In fact, say researchers, one-person households are currently the second most common type after married-couple households, with the majority of solo dwellers living in large metropolitan areas such as Washington, D.C., Dallas, San Francisco, New York, and right here at home in New Jersey.
Many factors are contributing to this trend, including people choosing to wait longer to get married and have children, longer life expectancies, better financial security in older adults and the increase in divorce rates among middle-aged to older “baby boomer” adults. According to the Census data used in the study, the majority of adults living alone are women over age 55, and previously married. Broken down by ethnicity, native-born Hispanic and Asian adults are half as likely as African American or white adults to live alone, and foreign-born Hispanic adults are the least likely to live solo.
When you’re new to living solo, being alone may feel lonely… but it doesn’t have to! Here are some tips for making the transition:
- Invite people over: Simply extending an invitation to a friend or family member to come over for dinner or spend an afternoon watching a movie is an easy way to feel more connected. It may sound like a no-brainer, but in this day and age when we spend so much time on our phones and online social networks, it’s easy forget the loneliness-busting potential of face-to-face contact.

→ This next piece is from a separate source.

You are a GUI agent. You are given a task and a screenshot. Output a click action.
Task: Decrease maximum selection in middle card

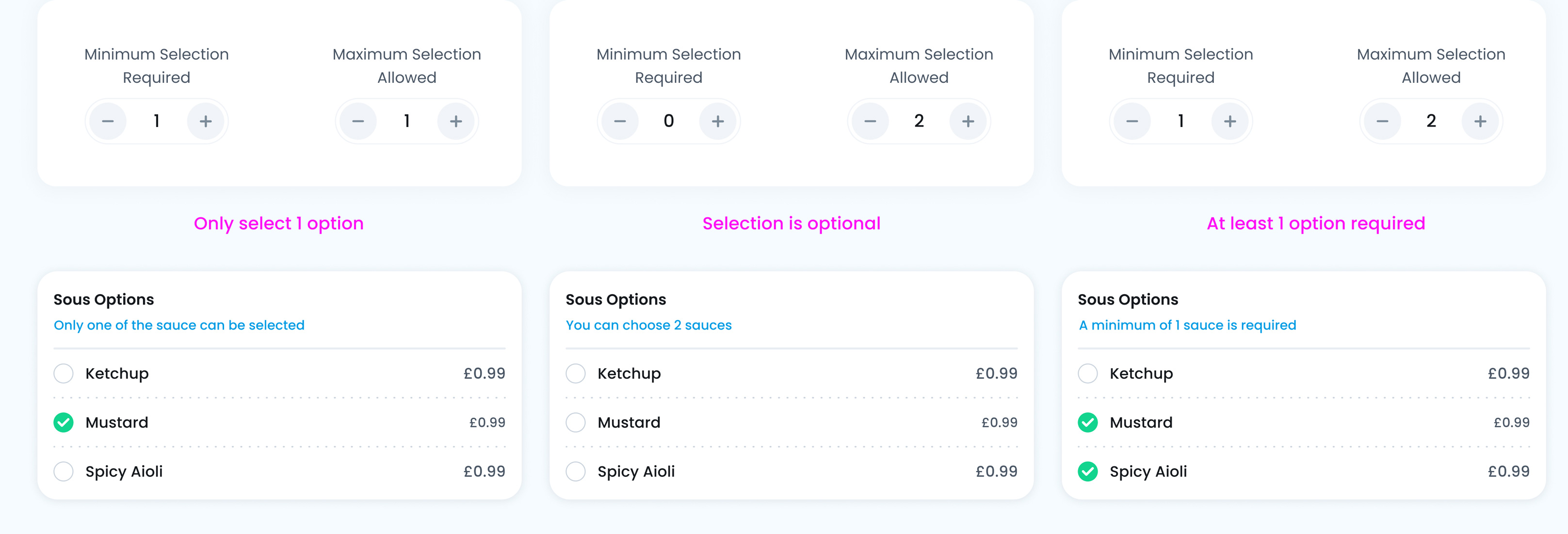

- Get to your know your neighbors: Whether you’re new to the building or block or have lived there for decades, come up with reasons to interact more with your neighbors, even if it’s just to wave and say hello. If you’re consistent, chances are some of these hellos will lead to conversations and hopefully deeper connections and friendships.
- Get a pet: As cliche as this may sound, dogs and cats can be great companions. Before bringing a pet home, just do some research on whether the breed will be a good match for your circumstances, especially when it comes to adopting a dog if you need to be at work most of the day. The right pet, however, can become a friend for life!
What tips do you have for living alone?